* THE PROBLEM *
The required output is the lines below from the line containing "Given: Tap the lock icon in the address bar" to the line containing "the $12038.40 rate", inclusive, retyped exactly. No other lines belong in it.

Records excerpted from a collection
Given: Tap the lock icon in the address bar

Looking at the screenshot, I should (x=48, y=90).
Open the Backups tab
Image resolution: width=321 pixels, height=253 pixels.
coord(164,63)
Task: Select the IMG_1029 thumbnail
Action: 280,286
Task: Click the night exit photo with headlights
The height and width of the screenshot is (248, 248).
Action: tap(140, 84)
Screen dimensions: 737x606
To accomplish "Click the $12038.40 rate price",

...

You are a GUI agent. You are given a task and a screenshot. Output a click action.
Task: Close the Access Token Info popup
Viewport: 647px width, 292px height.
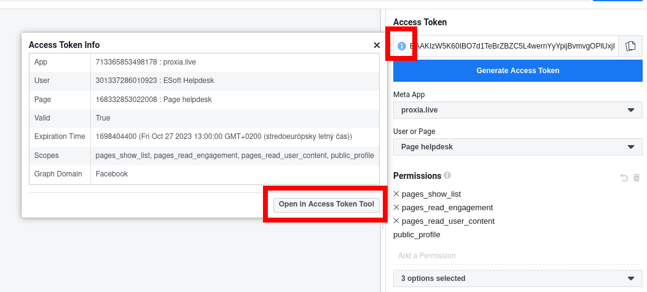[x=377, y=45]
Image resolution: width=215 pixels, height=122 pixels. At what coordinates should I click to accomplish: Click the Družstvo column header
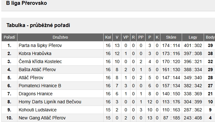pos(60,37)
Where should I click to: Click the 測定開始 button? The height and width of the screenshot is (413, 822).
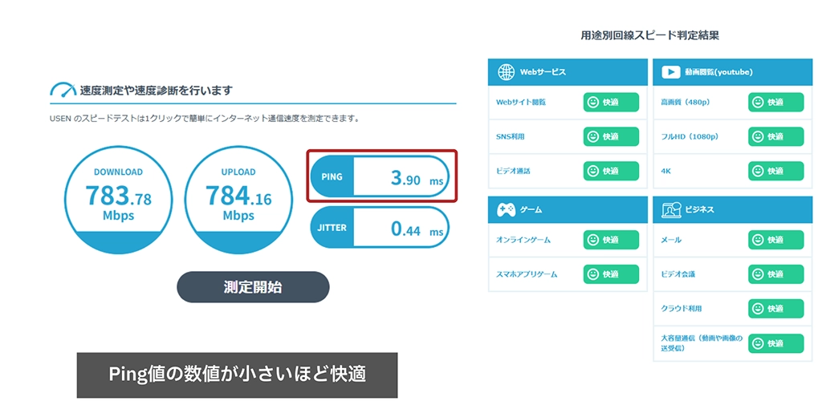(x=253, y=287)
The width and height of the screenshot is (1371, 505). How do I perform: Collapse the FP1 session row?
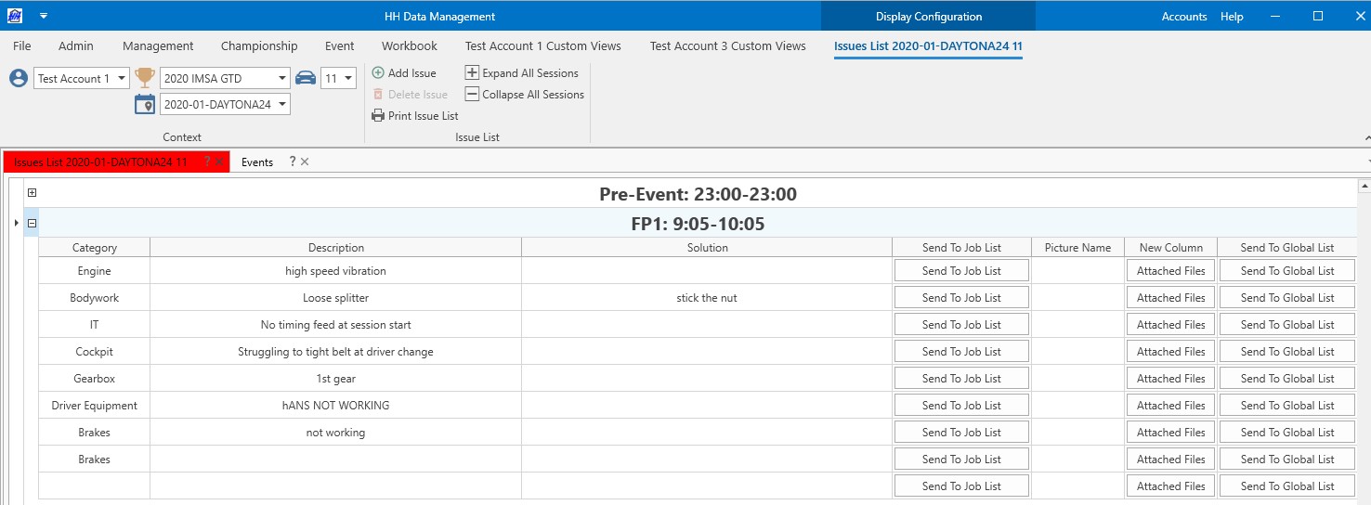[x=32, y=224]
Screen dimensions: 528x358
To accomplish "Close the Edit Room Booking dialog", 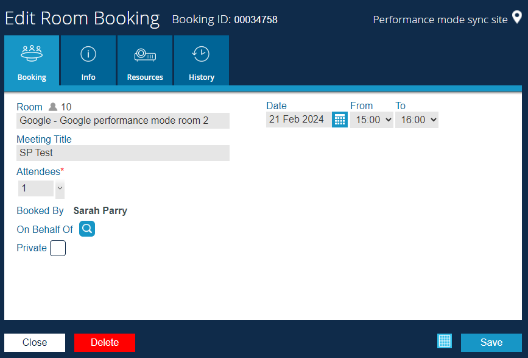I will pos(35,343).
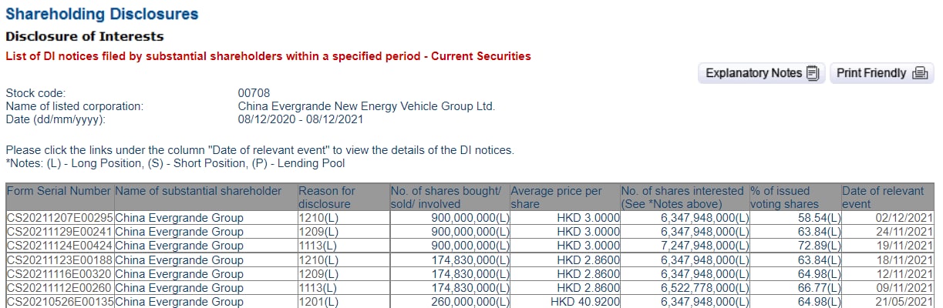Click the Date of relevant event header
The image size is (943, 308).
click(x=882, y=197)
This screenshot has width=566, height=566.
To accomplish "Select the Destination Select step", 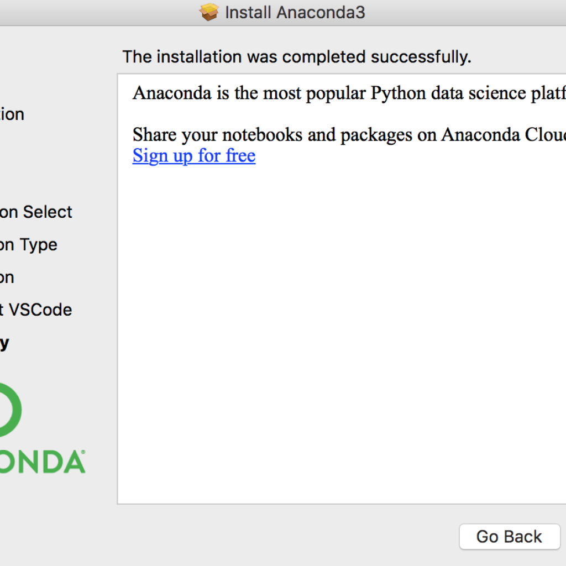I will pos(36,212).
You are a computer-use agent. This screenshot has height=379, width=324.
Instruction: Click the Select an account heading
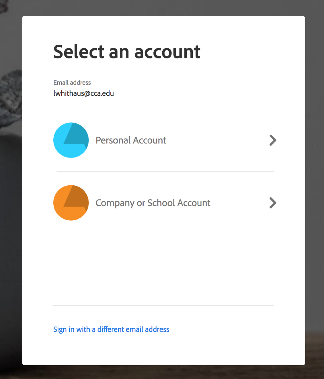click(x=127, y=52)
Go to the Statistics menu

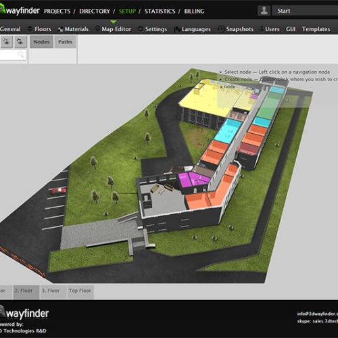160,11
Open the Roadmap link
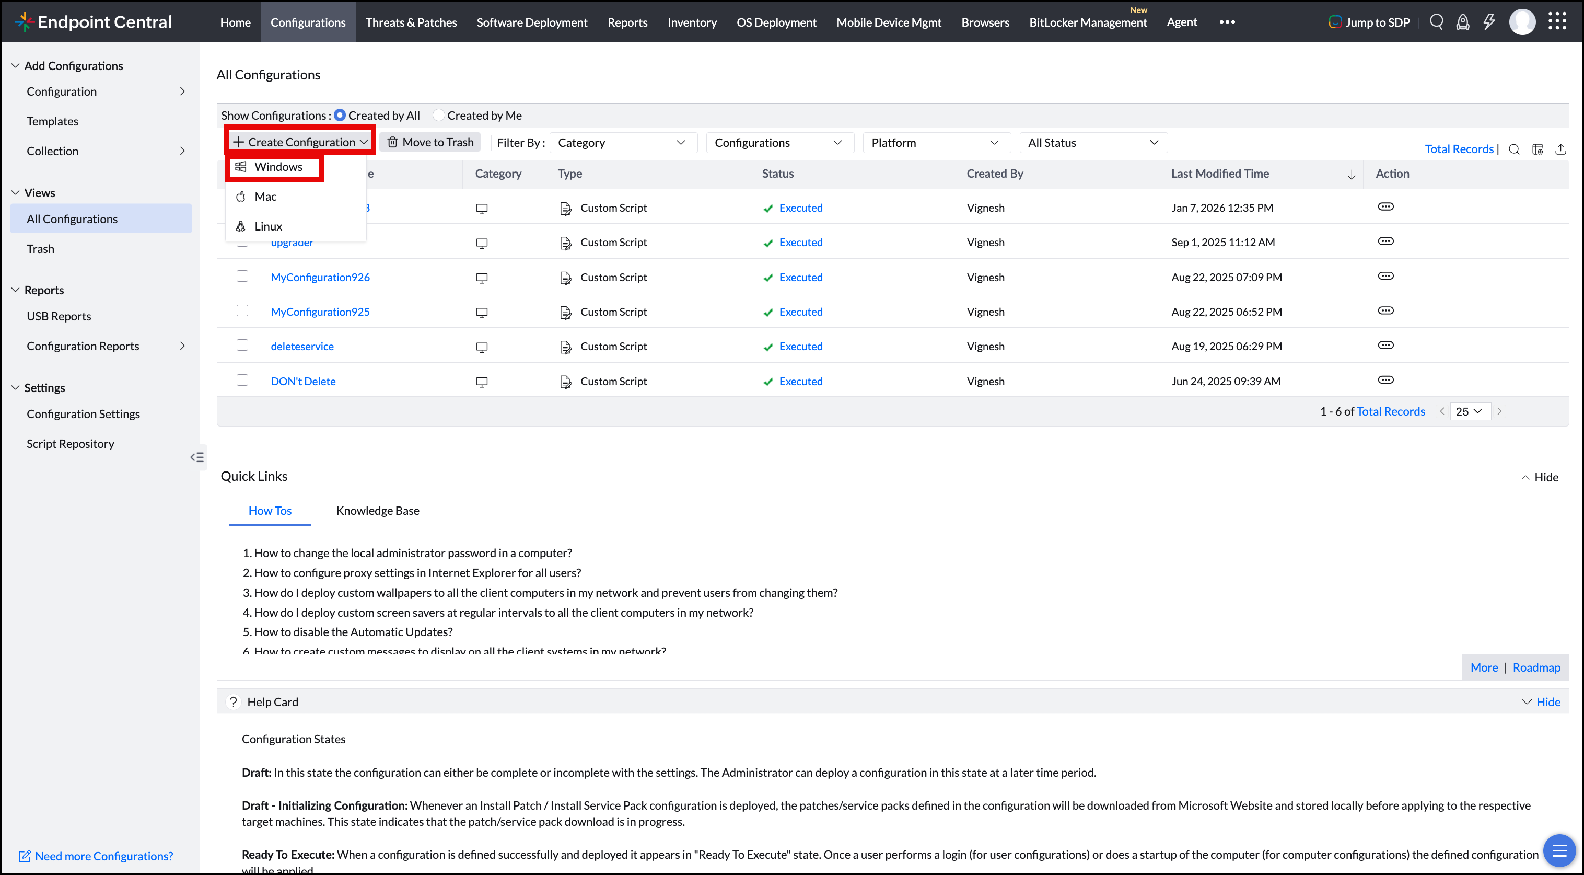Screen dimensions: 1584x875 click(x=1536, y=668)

...

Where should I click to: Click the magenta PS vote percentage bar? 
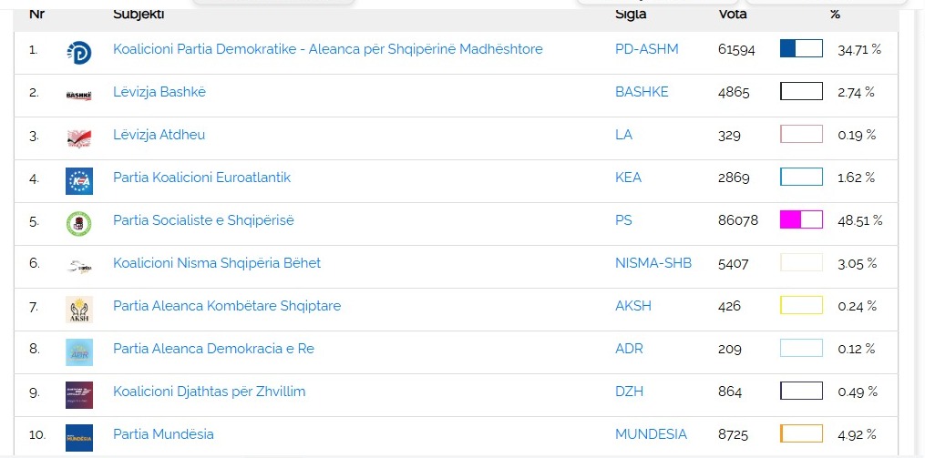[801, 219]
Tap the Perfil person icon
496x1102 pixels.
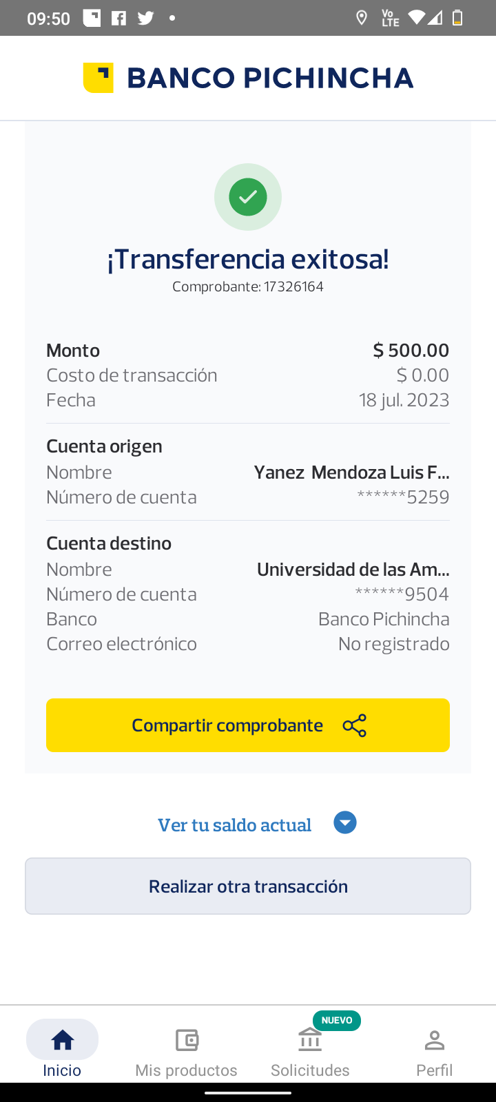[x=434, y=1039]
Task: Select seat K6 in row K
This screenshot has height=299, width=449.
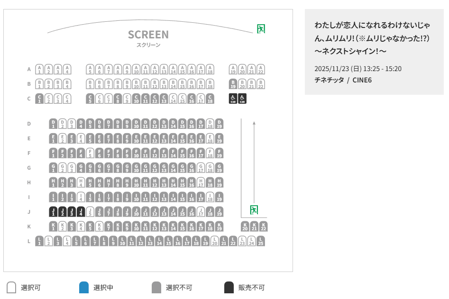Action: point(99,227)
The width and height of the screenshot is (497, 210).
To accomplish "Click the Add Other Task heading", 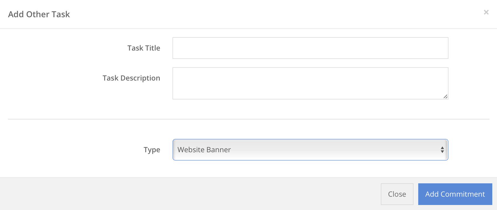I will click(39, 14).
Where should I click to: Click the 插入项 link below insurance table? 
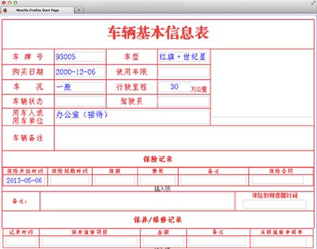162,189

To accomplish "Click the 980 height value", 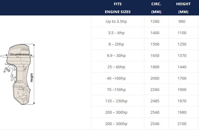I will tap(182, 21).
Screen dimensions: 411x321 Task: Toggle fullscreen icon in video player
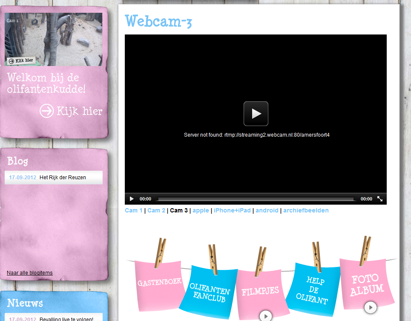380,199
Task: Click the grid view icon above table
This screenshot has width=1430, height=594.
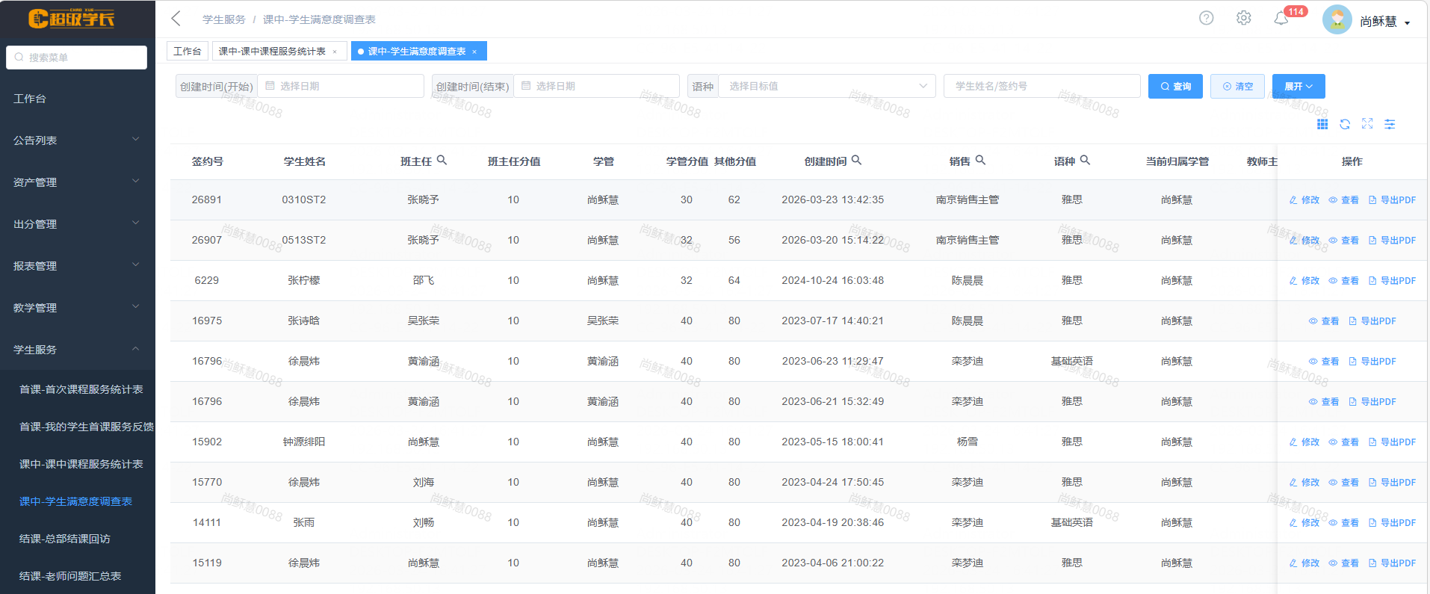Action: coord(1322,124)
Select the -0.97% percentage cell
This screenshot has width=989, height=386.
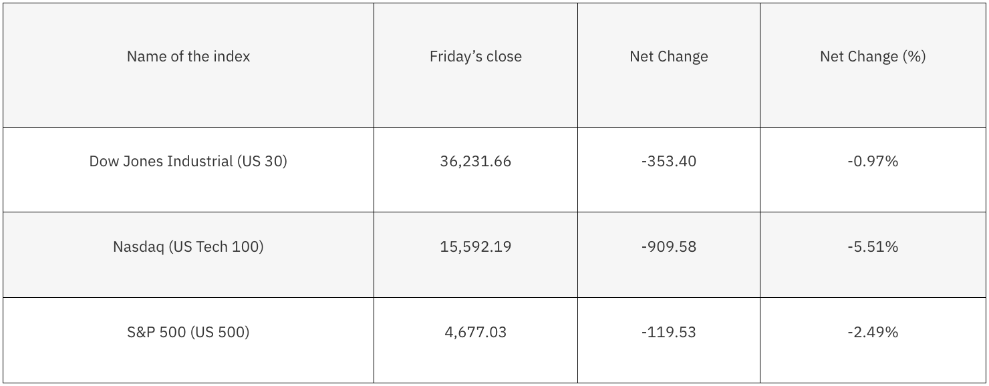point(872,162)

* REPLY *
Given: Tap the lock icon in the address bar

Looking at the screenshot, I should (x=48, y=90).
Open the Backups tab
Image resolution: width=321 pixels, height=253 pixels.
coord(164,63)
Task: Select the IMG_1029 thumbnail
Action: 280,286
Task: Click the night exit photo with headlights
The height and width of the screenshot is (248, 248).
Action: tap(140, 84)
Screen dimensions: 737x606
To accomplish "Click the $12038.40 rate price",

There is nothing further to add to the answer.